**Data for analysis**
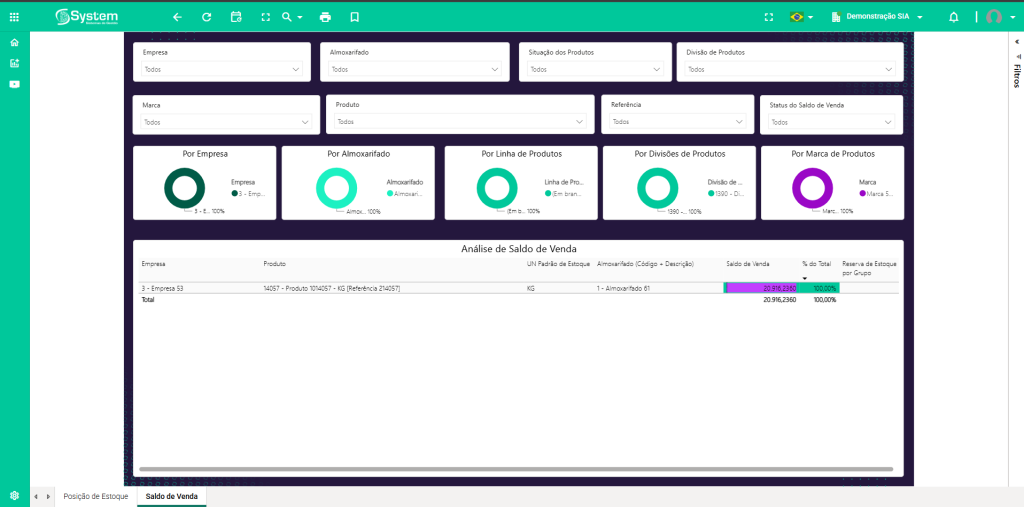Open the apps grid menu
Image resolution: width=1024 pixels, height=507 pixels.
14,17
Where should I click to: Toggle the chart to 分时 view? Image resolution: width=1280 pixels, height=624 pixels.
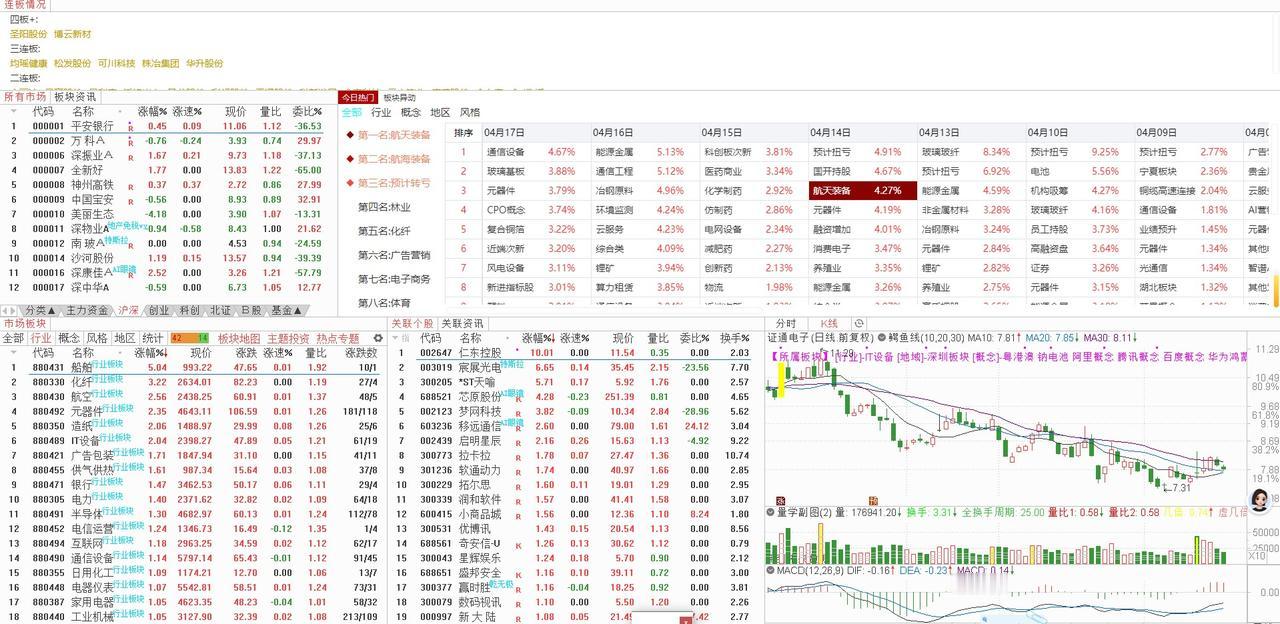point(786,323)
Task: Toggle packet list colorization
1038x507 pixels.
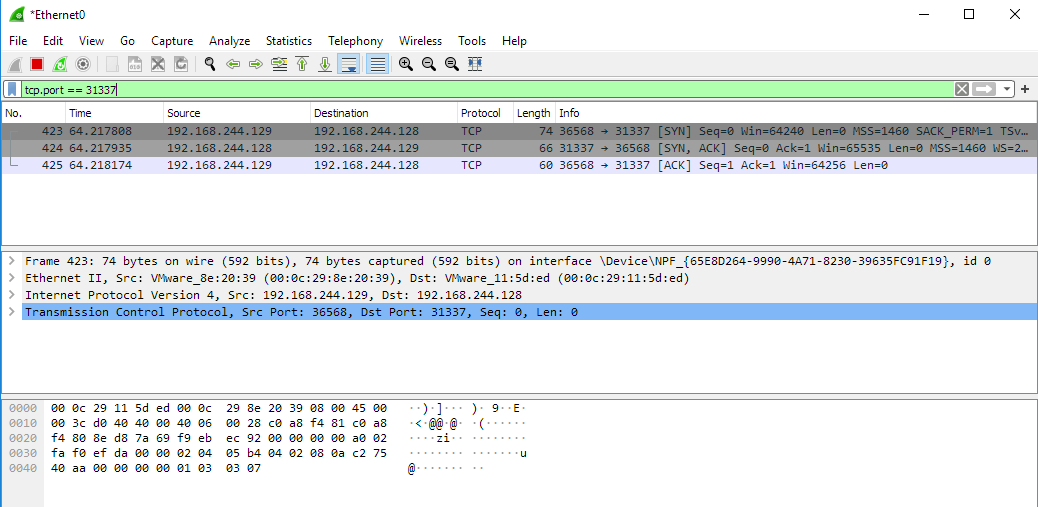Action: (377, 64)
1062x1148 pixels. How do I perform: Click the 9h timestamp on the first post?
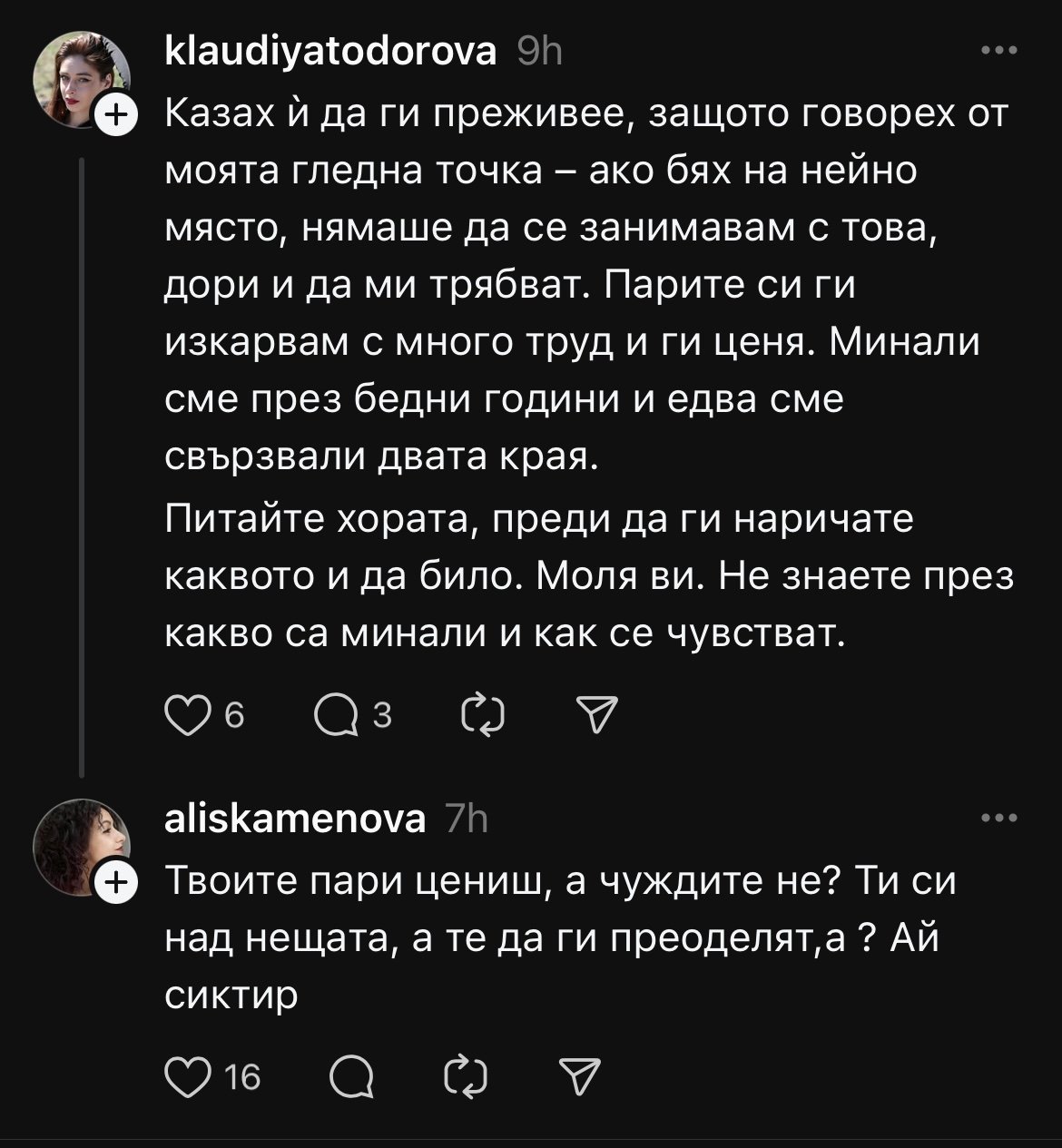coord(539,53)
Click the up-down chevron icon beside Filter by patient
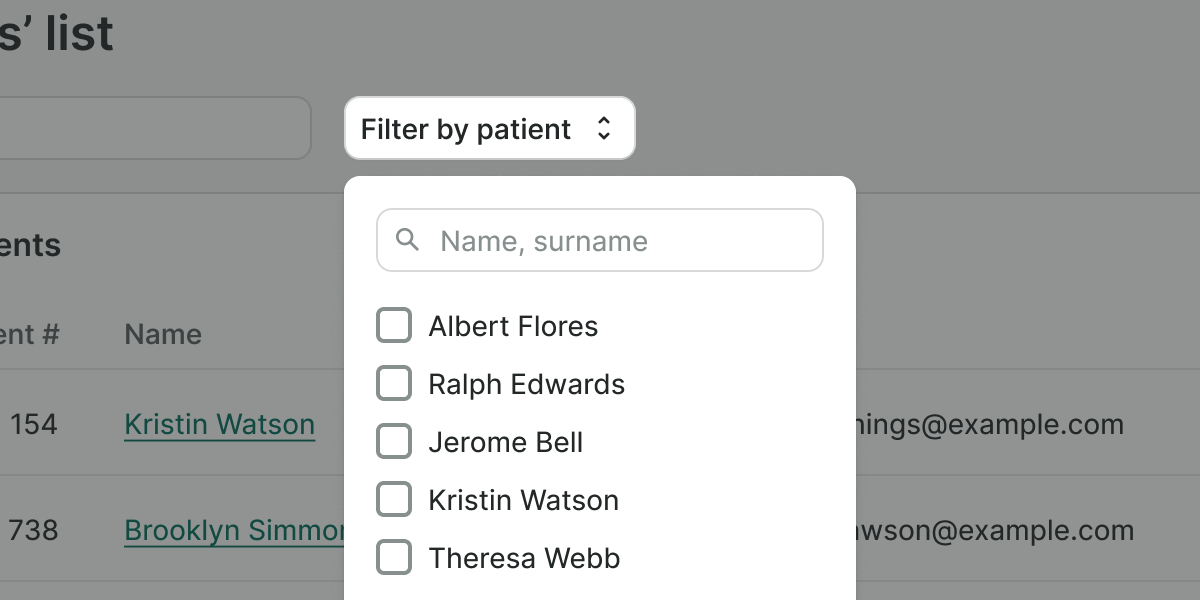The height and width of the screenshot is (600, 1200). (x=603, y=128)
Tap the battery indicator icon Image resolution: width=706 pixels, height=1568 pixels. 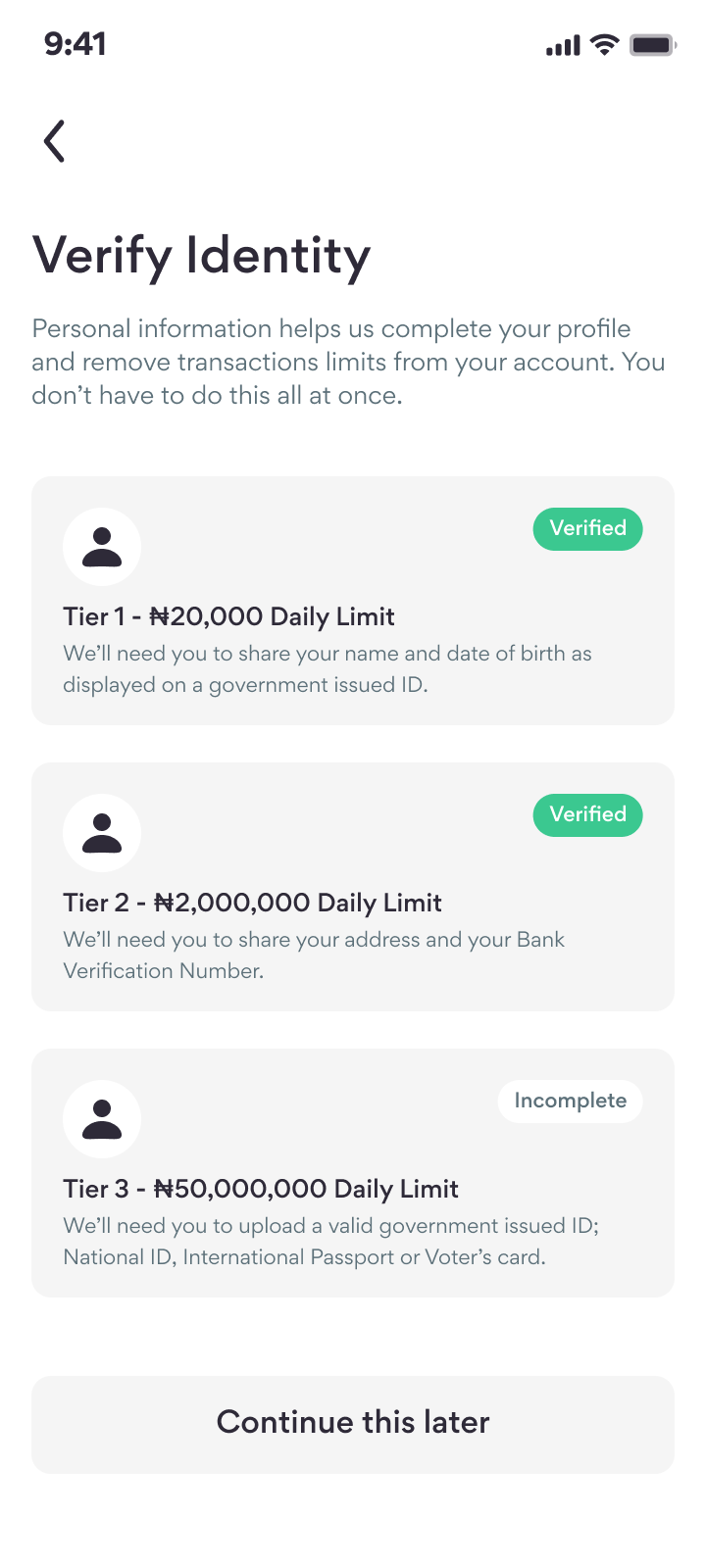tap(652, 44)
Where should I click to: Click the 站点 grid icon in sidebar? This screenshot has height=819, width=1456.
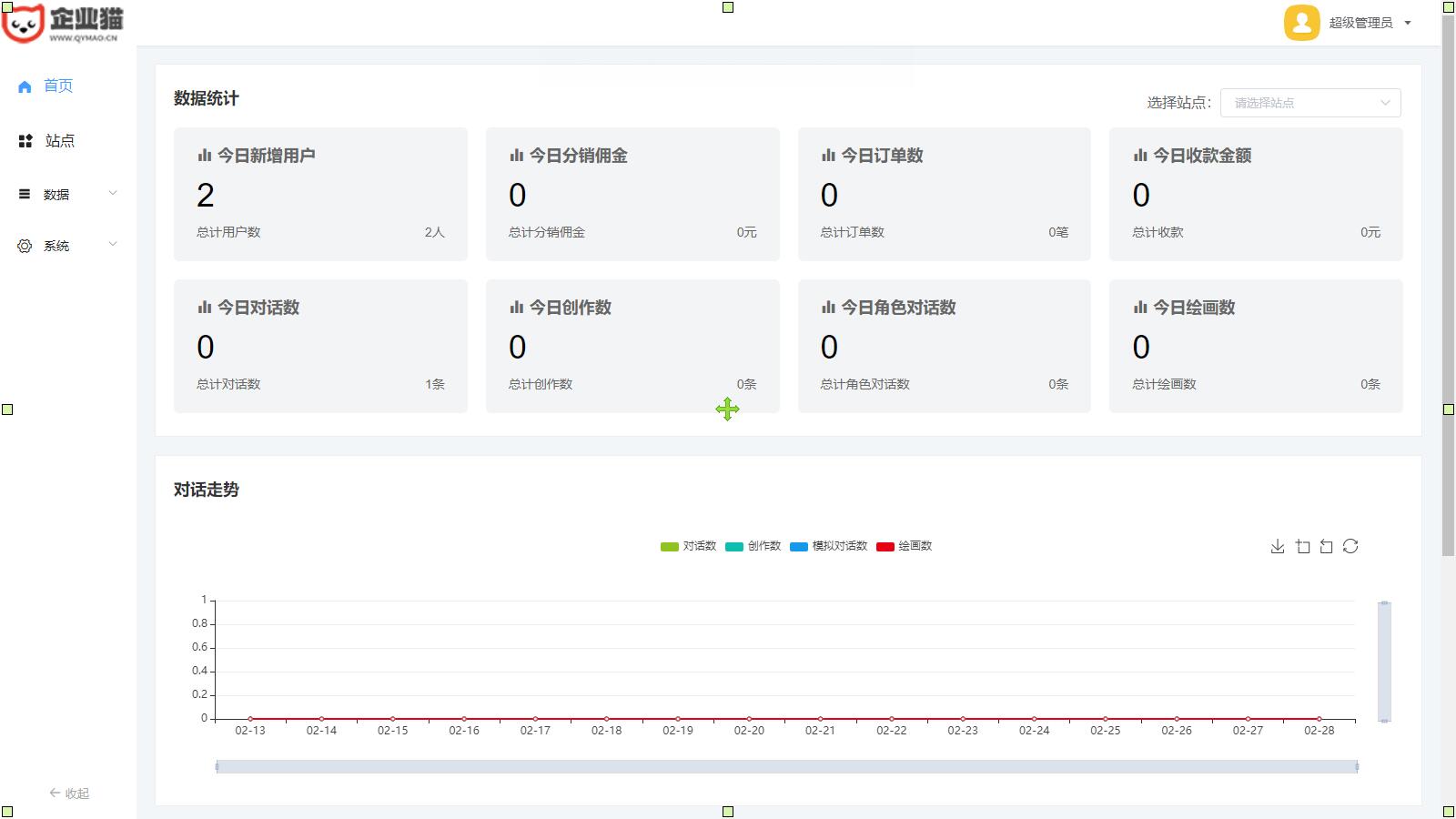point(25,141)
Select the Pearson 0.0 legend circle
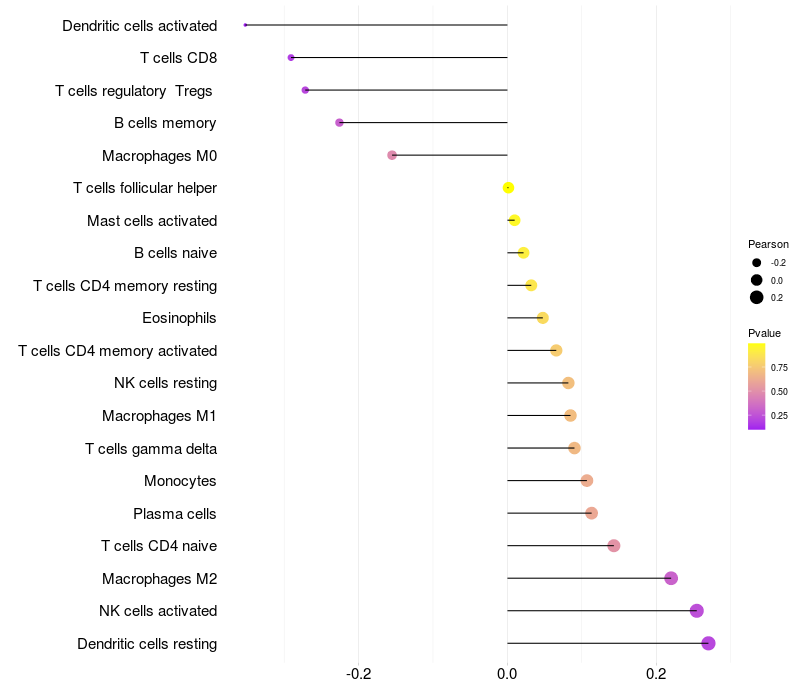The width and height of the screenshot is (800, 700). (x=757, y=280)
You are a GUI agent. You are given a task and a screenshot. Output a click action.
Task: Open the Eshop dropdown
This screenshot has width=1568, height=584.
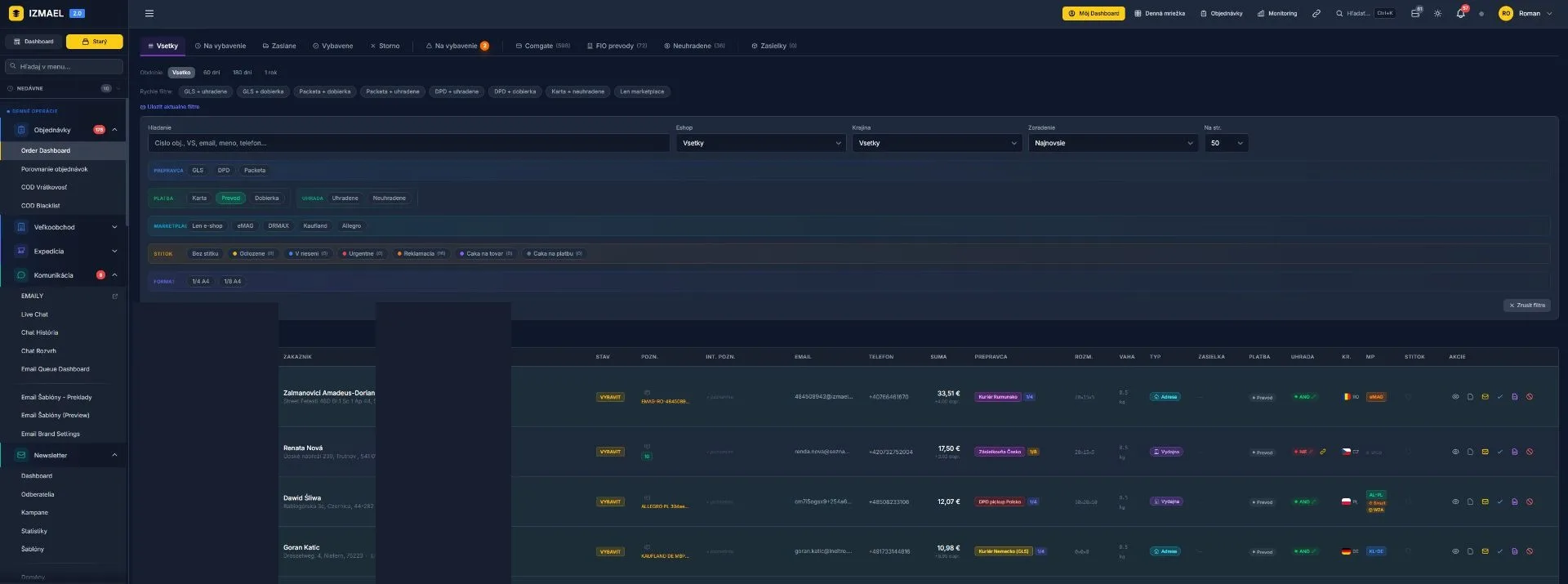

**Task item**
Beginning at the line with "Task: Open the Eshop dropdown" and ending at the last line of the listing above, retype each line exactly, including those two lines. Leave the pictures out.

**Your solution**
Task: Open the Eshop dropdown
This screenshot has width=1568, height=584.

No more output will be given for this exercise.